Patrick Svitek, Reporter

The Evanston Health Advisory Council is asking aldermen to raise the minimum age to buy tobacco products from 18 to 21, a move the group says will make the city a “health leader” in Illinois.

Dr. Timothy Sanborn made the group’s case Monday night before the city’s Human Services Committee, citing data that teens are more likely to become addicted to nicotine than other age groups. Thirty-one percent of smokers began smoking on a daily basis when they were young, according to his presentation.

The health advisory council based its proposal on the Tobacco 21 law in Needham, Massachusetts, which set the smoking age at 21 in 2005. Over the next five years, the smoking rate among high school students in Needham dropped at a rate more than triple that in surrounding towns, according to the New England Journal of Medicine.

Although smoking rates in the United States dropped by more than half from 1964 to 2012, smoking is still the top cause of preventable death in the country, according to Sanborn’s presentation.
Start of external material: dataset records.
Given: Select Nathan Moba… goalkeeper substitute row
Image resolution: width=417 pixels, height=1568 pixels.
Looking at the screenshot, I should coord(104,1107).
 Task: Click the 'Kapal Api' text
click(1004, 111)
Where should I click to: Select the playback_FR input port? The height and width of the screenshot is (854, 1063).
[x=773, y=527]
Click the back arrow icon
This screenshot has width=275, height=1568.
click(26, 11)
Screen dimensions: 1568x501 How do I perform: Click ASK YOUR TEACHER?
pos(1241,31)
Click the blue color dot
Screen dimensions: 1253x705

He cited data showing Evanston has reflected that trend, with almost half as many Evanston Township High School students reporting they had smoked cigarettes over a 30-day period in 2012 than they did a year earlier.

Although the health advisory council is “making an impact” on smoking rates among ETHS students, there is still work to do, Sanborn said. For example, he expressed concern that friends remain the top source of tobacco for ETHS students.

Aldermen were scheduled to only discuss the health advisory council’s recommendation, and it was unclear from the meeting whether they wanted to pursue any legislation related to the issue. Ald. Jane Grover (7th), one of a few aldermen who briefly spoke after Sanborn’s pitch, agreed with Sanborn that the data he shared seems to dispel a common criticism of Tobacco 21 laws — that they will cause young people to simply look elsewhere for tobacco products if they are not old enough to buy them in one community.

In November of last year, New York City Mayor Michael Bloomberg signed into law a similar ban on tobacco sales to anyone under 21. The New York City plan led the alderman who chairs Chicago’s Committee on Health and Environmental Protection to express his support for the idea, the Sun-Times reported earlier that year.